MARCHE À SUIVRE => Modifie le texte sur Sainte-Soline en remplaçant « plusieurs mois » par « plusieurs semaines ». Reproduis-en le passage qui débute aux mots « Plus d’un mois » et s'arrête après « durer plusieurs mois. ».

DOCUMENT SOURCE =>
☆ ☆ ☆ ☆

Une ambulance finit par débouler. Autour d’Alix, les gens lui font des signes. Mais un cas encore plus grave doit être pris en charge : Serge D, qui a reçu une grenade explosive sur la tête. « L’ambulance est repartie chercher Serge. Plus tard un autre camion est allé chercher une autre personne. Puis est arrivé un camion de secours et là ils m’ont montée. » Enfin parvenue au point médical avancé, elle entend quelqu’un dire : « Si elle a attendu deux heures, ce n’est pas une urgence absolue. » Alix décrit : « L’ambiance n’était vraiment pas agréable. J’étais sur un brancard. J’avais l’impression de ne pas être là. » À l’hôpital, l’accueil est plus cordial. Les soignants la rassurent : « Ne vous inquiétez pas, on voit arriver des gens en plus mauvais état. »

 

Mais alors qu’elle commence à recouvrer ses esprits, sa chambre d’hôpital est perquisitionnée. « Des soignants sont entrés dans ma chambre : “Les flics sont là, est-ce qu’ils peuvent entrer dans votre chambre ?” J’ai dit qu’il en était hors de question. Ça m’a mise en colère, ça ne leur suffisait pas de m’arracher la tronche, il fallait en plus qu’ils viennent me faire chier. » Ses vêtements, chaussures et son téléphone portable sont saisis. « Heureusement, j’avais noté quelques numéros parce que j’avais peur de ne plus avoir de forfait. » Une médecin légiste est déjà passée la voir : « Elle m’a demandé si c’était une grenade. Je ne me souvenais de rien. Elle n’a pas établi de liens entre ma blessure et une grenade. »

J’ai eu l’impression de voir une tentative de meurtre. Je me suis dit : ils veulent nous assassiner.

Delphine, qui accompagnait Alix à Sainte-Soline

Interrogé à ce sujet par Mediapart, le procureur de Niort explique avoir « requis un médecin légiste comme expert pour procéder à un examen médical, décrire les lésions et en déterminer les causes ». Et que concernant les saisies, « il s’agit d’éléments de preuve classiques dans toute enquête pénale ». Et ajoute : « La jeune femme dont vous évoquez la situation n’a été soumise à aucune mesure de contrainte et ne s’est évidemment à aucun moment vu empêcher de communiquer avec son entourage. » Mais pour Chloé Chalot, son avocate, « si on veut faire des saisies pour de bonnes raisons, on va voir la personne pour lui expliquer. Sinon, c’est une violence considérable. Le processus est violent en lui-même pour la victime ».

 

Plus d’un mois plus tard, Delphine trouve qu’Alix va bien et a le moral. « Ça m’aide beaucoup. » Mais le souvenir de Sainte-Soline laisse une marque brûlante : « Après l’action, je me suis dit qu’on savait déjà que l’État nous tue en ne faisant rien pour le climat. Et là, j’ai eu l’impression de voir une tentative de meurtre. Je me suis dit : ils veulent nous assassiner. Et j’ai eu l’impression qu’ils voulaient nous faire vivre une défaite. » Le parquet de Rennes appelle les témoins directs à se faire connaître pour verser leur récit à la procédure. L’enquête judiciaire concernant Alix devrait encore durer plusieurs mois.

☆ ☆ ☆ ☆

DONNÉES FOURNIES =>
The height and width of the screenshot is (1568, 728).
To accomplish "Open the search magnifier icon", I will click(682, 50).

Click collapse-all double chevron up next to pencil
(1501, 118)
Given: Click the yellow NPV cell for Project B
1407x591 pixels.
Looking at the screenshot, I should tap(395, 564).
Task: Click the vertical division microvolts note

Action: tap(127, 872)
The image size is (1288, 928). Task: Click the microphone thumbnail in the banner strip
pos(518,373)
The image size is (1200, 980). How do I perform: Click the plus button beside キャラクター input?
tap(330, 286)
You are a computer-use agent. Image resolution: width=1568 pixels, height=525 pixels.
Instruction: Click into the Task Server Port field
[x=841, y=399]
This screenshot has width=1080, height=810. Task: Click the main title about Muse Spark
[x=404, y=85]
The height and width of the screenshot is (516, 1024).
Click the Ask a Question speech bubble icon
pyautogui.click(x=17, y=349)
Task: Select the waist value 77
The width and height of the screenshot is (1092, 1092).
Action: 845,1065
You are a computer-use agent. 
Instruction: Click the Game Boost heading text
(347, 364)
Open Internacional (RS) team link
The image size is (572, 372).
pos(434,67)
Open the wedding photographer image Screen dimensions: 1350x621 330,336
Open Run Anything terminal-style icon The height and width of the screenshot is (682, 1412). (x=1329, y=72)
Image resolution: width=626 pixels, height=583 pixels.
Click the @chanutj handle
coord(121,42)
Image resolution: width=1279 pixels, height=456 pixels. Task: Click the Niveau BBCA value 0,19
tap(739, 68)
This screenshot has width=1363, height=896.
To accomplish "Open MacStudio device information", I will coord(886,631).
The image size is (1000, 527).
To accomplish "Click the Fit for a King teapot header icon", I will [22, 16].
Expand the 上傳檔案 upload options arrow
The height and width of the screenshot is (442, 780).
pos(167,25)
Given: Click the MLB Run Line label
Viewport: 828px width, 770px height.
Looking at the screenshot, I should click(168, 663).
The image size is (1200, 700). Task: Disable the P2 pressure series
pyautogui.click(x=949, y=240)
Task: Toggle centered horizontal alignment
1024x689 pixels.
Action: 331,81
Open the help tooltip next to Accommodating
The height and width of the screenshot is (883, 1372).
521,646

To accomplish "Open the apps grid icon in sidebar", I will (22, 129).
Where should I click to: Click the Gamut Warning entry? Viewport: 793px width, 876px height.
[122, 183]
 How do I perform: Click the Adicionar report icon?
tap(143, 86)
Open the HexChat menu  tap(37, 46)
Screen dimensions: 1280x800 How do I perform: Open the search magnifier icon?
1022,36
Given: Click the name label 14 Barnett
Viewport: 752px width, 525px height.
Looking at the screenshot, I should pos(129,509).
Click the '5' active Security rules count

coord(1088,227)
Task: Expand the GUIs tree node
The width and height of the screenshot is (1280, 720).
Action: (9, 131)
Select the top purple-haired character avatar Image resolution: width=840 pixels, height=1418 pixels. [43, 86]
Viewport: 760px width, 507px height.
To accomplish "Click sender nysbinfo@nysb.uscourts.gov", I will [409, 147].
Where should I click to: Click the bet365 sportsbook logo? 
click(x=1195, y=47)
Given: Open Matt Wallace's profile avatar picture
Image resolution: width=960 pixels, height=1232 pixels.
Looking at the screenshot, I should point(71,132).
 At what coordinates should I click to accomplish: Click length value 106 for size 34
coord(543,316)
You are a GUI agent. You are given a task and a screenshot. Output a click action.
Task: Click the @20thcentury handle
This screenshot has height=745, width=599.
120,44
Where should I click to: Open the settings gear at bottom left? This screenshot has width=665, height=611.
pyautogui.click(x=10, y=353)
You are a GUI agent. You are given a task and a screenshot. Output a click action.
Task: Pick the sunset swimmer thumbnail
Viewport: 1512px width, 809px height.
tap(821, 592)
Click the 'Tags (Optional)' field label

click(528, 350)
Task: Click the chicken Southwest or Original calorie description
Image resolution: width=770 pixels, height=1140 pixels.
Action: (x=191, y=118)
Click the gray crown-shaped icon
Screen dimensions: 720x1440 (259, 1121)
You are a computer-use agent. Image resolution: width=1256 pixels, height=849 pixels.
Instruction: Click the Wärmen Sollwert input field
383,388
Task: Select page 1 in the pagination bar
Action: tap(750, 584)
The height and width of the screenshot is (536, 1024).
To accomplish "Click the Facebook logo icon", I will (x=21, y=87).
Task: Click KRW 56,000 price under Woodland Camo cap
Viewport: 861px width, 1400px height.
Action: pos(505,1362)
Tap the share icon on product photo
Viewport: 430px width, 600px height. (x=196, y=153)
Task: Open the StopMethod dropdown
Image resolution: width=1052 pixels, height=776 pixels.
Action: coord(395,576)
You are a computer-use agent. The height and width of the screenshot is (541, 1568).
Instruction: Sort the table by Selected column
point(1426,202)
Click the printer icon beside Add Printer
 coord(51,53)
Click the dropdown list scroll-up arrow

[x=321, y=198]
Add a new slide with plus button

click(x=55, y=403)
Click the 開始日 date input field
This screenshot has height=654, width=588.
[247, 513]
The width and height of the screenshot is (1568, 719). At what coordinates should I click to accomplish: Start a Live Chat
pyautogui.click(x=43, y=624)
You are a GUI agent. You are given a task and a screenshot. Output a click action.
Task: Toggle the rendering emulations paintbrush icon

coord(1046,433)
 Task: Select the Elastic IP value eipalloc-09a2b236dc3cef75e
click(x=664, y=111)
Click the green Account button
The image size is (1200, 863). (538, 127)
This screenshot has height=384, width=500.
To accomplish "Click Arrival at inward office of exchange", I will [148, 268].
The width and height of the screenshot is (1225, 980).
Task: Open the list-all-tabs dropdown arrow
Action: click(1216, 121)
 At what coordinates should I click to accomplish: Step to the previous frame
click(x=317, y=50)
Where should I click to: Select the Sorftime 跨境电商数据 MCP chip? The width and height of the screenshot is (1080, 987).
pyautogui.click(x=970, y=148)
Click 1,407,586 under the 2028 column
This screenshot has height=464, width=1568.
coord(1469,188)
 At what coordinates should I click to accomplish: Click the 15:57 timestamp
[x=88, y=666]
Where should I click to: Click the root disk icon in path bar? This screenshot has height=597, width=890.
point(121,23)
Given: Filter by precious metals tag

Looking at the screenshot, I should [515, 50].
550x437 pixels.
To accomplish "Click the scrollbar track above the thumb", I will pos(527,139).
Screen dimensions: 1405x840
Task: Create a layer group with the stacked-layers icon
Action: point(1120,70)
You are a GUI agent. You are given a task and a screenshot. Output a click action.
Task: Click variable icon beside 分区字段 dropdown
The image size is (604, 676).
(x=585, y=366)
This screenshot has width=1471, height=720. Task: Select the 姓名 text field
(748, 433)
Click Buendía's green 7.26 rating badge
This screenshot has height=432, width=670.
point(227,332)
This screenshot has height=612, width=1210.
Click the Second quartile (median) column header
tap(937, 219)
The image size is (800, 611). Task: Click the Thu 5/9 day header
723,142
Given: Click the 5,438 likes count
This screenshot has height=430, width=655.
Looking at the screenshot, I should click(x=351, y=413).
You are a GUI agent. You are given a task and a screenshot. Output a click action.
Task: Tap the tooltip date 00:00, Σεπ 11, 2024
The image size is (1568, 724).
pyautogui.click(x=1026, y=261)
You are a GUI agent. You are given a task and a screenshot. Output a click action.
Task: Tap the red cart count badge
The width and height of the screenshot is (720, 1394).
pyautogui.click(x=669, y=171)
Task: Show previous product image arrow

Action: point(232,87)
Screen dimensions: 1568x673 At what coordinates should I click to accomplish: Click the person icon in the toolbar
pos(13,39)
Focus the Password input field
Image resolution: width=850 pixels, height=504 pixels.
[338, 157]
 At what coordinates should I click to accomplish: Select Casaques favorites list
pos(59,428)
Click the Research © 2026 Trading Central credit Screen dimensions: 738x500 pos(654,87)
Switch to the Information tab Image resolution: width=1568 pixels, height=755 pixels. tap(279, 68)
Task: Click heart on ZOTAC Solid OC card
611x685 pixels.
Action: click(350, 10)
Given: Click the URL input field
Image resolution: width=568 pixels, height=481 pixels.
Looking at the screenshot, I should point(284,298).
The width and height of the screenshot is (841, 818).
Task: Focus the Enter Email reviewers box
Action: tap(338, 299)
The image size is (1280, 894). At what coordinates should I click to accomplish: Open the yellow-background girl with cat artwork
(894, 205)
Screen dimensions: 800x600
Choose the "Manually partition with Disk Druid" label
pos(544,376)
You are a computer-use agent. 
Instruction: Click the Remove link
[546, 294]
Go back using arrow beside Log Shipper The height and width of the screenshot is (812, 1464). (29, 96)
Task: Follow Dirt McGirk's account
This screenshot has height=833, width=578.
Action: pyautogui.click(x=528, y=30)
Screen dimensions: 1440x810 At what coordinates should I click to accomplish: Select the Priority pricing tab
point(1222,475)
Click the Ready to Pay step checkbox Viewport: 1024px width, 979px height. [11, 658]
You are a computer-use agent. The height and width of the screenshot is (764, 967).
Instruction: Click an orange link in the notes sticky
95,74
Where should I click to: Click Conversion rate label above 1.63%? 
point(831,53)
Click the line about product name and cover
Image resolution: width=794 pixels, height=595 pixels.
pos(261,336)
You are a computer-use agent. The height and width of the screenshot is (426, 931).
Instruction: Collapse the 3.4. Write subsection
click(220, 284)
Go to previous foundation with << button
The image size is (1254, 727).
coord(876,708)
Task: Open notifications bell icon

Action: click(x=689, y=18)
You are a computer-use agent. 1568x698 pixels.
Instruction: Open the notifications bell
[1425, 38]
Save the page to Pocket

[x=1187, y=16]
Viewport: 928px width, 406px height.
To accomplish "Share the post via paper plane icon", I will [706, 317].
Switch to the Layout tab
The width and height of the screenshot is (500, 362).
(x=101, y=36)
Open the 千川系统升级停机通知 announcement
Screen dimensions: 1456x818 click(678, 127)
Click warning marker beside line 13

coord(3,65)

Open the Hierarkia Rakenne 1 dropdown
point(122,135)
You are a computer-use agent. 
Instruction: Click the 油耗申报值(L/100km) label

☆ ☆ ☆ ☆

TRAVAIL EFFECTUÉ =>
Plus d’un mois plus tard, Delphine trouve qu’Alix va bien et a le moral. « Ça m’aide beaucoup. » Mais le souvenir de Sainte-Soline laisse une marque brûlante : « Après l’action, je me suis dit qu’on savait déjà que l’État nous tue en ne faisant rien pour le climat. Et là, j’ai eu l’impression de voir une tentative de meurtre. Je me suis dit : ils veulent nous assassiner. Et j’ai eu l’impression qu’ils voulaient nous faire vivre une défaite. » Le parquet de Rennes appelle les témoins directs à se faire connaître pour verser leur récit à la procédure. L’enquête judiciaire concernant Alix devrait encore durer plusieurs semaines.